Multinational mobile providers started to see opportunities to provide access to basic and cheap handsets in even the most remote areas, leading to an increase in ownership of mobile phones.

The fuel behind the rise – mobile money transfer services

Between 2002 and 2006, mobile phones grew in number from one million to 10 million, with M-Pesa entering the industry and leading in Kenya as the largest mobile money transfer service.

With millions of Kenyans previously resorting to inconvenient means of sending money home, such as via minibus taxis, M-Pesa offered safe and reliable transfers by mobile phone with just a few clicks of a button. M-Pesa forever changed the old way of banking, paving the way for accessible mobile money. In 2017, M-Pesa had an estimated 20 million users in Kenya.

The impact of Covid-19

The Covid-19 pandemic has added to Kenya’s rising mobile use. As many employees were forced to work from home, much of the increase in penetration is due to consumers seeking cheaper data offers from various mobile network providers.

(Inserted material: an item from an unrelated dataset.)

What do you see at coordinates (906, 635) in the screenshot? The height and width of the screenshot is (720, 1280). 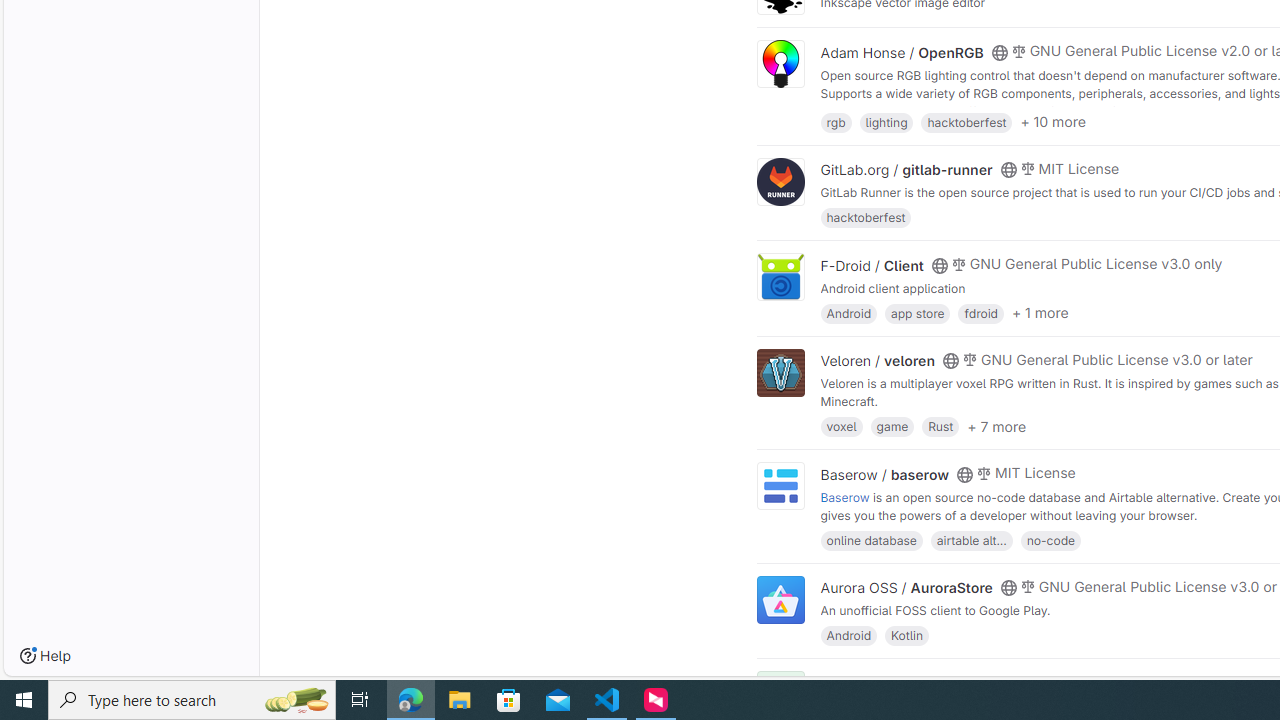 I see `'Kotlin'` at bounding box center [906, 635].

With individuals urged to stay home to curb the spread of the virus, users could turn to their mobile phones to shop online for necessities more than ever before, or entertain themselves with online betting at the tip of their fingers. As a leading African country in online gambling, Kenyans have become accustomed to playing casino games online – quite the big development when compared to previous years that were dominated by the lottery.

The ability to access such pleasurable pastimes, food and clothing, and communicate with both loved ones and work colleagues without having to leave home has reshaped the world as we knew it.

Easier access to smartphones

The rise in mobile use has hastened the emergence of cheaper smartphones. According to a 2017 study conducted by Pew Research, 80% of adults in Kenya reported owning a mobile phone, with 30% owning a smartphone and 50% owning a basic phone.

Consumers have been able to obtain smartphones much easier, thanks to a financial model allowing for low-income earners to pay in instalments on new devices.

According to the World Bank and African Development Bank, there are 650 million mobile users in Africa, surpassing the United States or Europe. Some African countries have more people owning or accessing mobile phones than have access to clean water, a bank account or electricity. Young people account for the majority of these numbers, with subscribers in sub-Saharan Africa paying an average of between $5 and $8 for their monthly cell phone expenses.

This clearly highlights that mobile connectivity is an unmatched priority for young people.

What the future holds for mobile use in Kenya

The use of mobile phones has become essential not only for communication but to manage one’s banking, services, access to opportunities and much more.

The fast-growing mobile use in Kenya paints a positive picture of the future of the country. As more people obtain mobile phones, information becomes more accessible, thus increasing employment rates, as demonstrated over the past few years.

As of January 2021, 21.75 million people use the internet in Kenya, and 97% of all internet users in Kenya access the internet through their mobile phones. As efforts to bridge the digital divide remain at the forefront, the future of Kenya seems as bright as can be.